Il paesaggio si infuoca nei dipinti di Mario Uliassi nella galleria cremose Triangolo, con la potenza del colore (rossi, aranci, gialli, bruni), nei boschi e nelle foreste dipinte sulle tele, come esito della rovina che incombe sulla contemporaneità. E il colore tesse le opere di Maria Appleton alla galleria della Ville Lumière Hatch, con un’intricata maglia di fili che rappresentano per l’artista portoghese, corpo e mente in un delicato equilibrio precario. Tessuti preziosi, in alcuni casi sospesi nello spazio, diventano memorie che si intrecciano. Gli intrecci li ritroviamo nei fili di lana che compongono le opere coloratissime, inquadrate in geometrie che rappresentano paesaggi di Guido Yannitto nell’argentina Remota. Come geometriche sono le installazioni pop di Matías De la Guerra, mentre la pittura di Mar Pérez si adagia su materiali metallici. Alla galleria croata Manuš le opere si fanno geometriche nella figura perfetta e simbolica del cerchio, che è l’elemento caratterizzante nel lavoro di Dubravka Rakoci e di Matt Mullican. Gli acquerelli delle cosmologie e i disegni di Mullican si relazione perfettamente con le grandi tele di Rakoci proposte in fiera (ma i suoi interventi sono spesso anche in luoghi pubblici), che sfrutta invece le potenzialità e il simbolismo energetico della forma circolare seguendo le pieghe dello spazio, con una paletta di colori ogni volta diversa.

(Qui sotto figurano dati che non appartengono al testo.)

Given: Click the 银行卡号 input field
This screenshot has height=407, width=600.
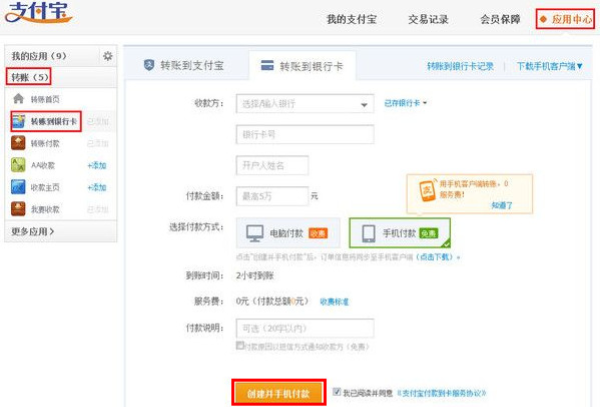Looking at the screenshot, I should 304,134.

Nella londinese Alma Pearl il formalismo e i colori delle opere di Margarita Gluzberg dialogano con le architetture dei dipinti Jhonatan Pulido, che diventano tracce della cultura rurale colombiana. Mentre il duo Cullinan Richards tra dipinti, specchi e un tavolo con bottiglie di Campari mette in scena in chiave attuale A Bar at the Folies-Bergère di Édouard Manet. È ancora una galleria di Londra Alice Amati, che porta con una delicata leggerezza piccoli quadri come fossero ricordi, immagini prelevate dalla memoria e dal sogno, del polacco Rafal Topolewski. L’ambiente è surreale invece, con le maschere di Ferdinand Dölberg nella berlinese Anton Janizewki, mentre alla Lohaus Sominsky i ritratti di Staack Juergen sono quasi evanescenti, e le opere di IIit Azoulay sono una stratificazione di oggetti e di storie.Nell’austriaca Petra Seiser le sculture e le installazioni di Isabella Kohlhuber ruotano intorno ai codici del linguaggio, mentre da theStable i confini si stratificano nelle opere dell’artista svizzero Yves Scherer, così come nella ricerca pittorica di Gianna Dispenza. Eppure, è ancora la materia protagonista nell’elegantissima Nendo di Marsiglia, che crea uno degli stand più coerenti da un punto di vista visivo. Gli elementi scultorei (in ceramica, argilla, gres, polistirolo), di Damien Fragnon, Pauline Bonnet e Dan Kim disegnano un percorso e una sintesi perfetta tra loro, tra le sbavature della materia, i corpi solidi che si increspano nel processo di realizzazione, e l’iconografia che si riempie di forme imperfette e per questo uniche.